Dave Obee daveobee at shaw.ca
Thu Mar 18 20:19:53 PST 2004


Further to the dialogue on how to enter placenames, and how to correct them:

1. If you come across a record that says "Red Deer, NWT, Canada," is it
proper to correct it to "Red Deer, Alberta, Canada"? Of course not. At the
very least, you would have to make sure that the record wasn't referring to
Red Deer, Saskatchewan, or even one of the Red Deer Lakes. There's always
the danger of making well-intentioned but erroneous changes. (And it's far
easier for us to deal with a name such as Red Deer, because there are so
many sources for North American genealogy that are readily available.
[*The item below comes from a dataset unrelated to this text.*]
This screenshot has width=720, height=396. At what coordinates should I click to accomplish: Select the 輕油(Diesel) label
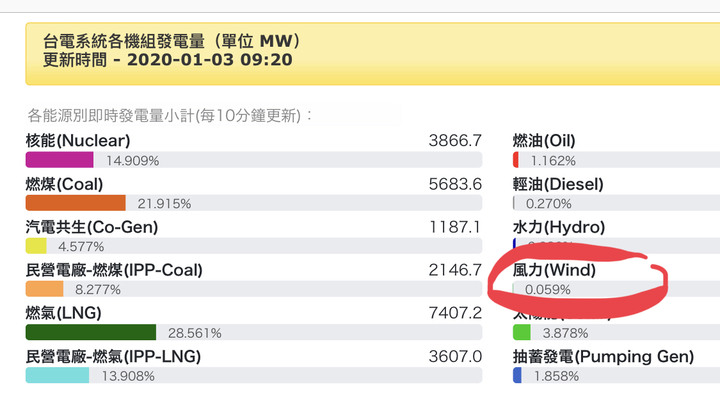[x=558, y=184]
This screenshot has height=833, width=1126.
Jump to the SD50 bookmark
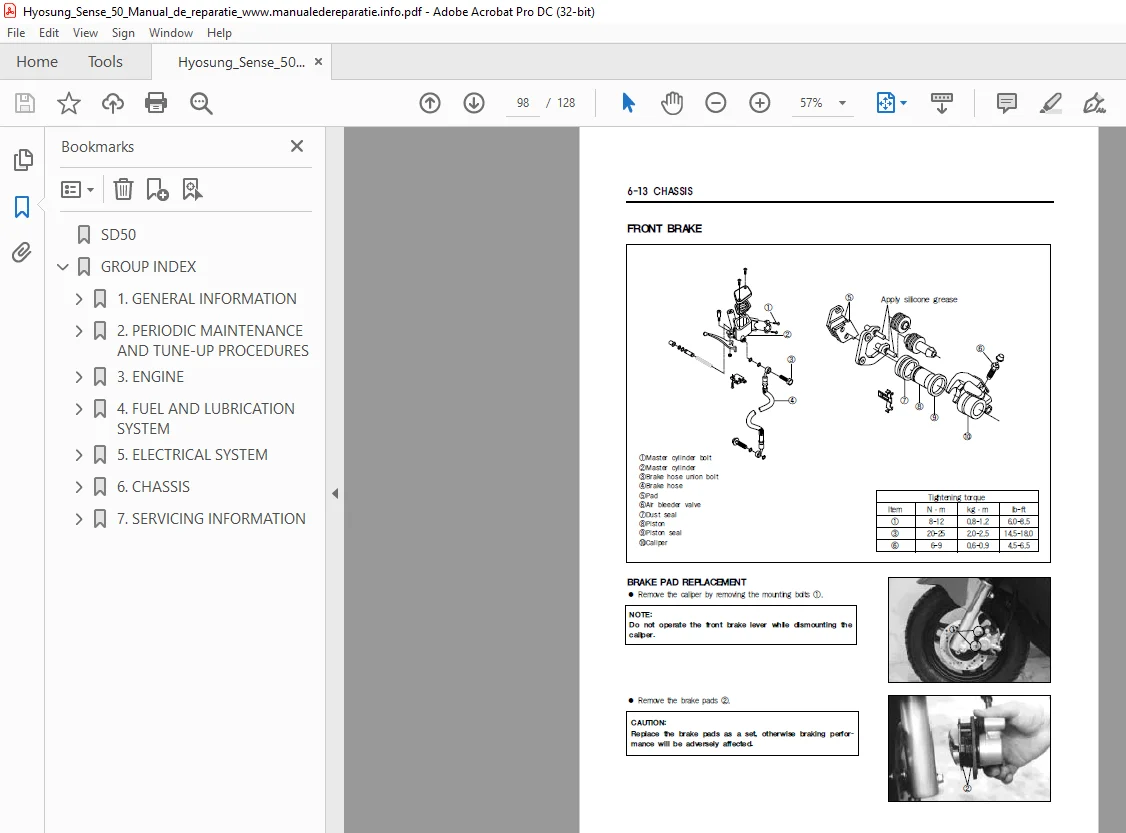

It's
much tougher when we're dealing with Eastern Europe, because few of us have
all the sources we need.)

2. In the Zhitomir archives in 2002, I discovered that the person I had
hired to do some work for me there a few years earlier had "corrected"
placenames as he extracted information. That meant every document had to be
rechecked, and of course, this being Zhitomir, they couldn't find all the
ones he had looked at. Discovering what had happened helped me to understand
why all of my efforts on that line had come up dry. I wasted time and money
chasing a bad lead because this guy had glanced at the documents and made
assumptions. And because he hadn't bothered to give me the original names as
well as his fictional ones, I had no clues to use to start fixing the mess.

If I see a placename of Solotroi and I know it's a Solodyri family, I'll
make that change. But there's a tremendous danger in being too hasty in
correcting what appears to be wrong. Not only do we need to know that the
original reference is, in fact, incorrect, but we also have to know beyond
any doubt that what we are proposing as a replacement is accurate.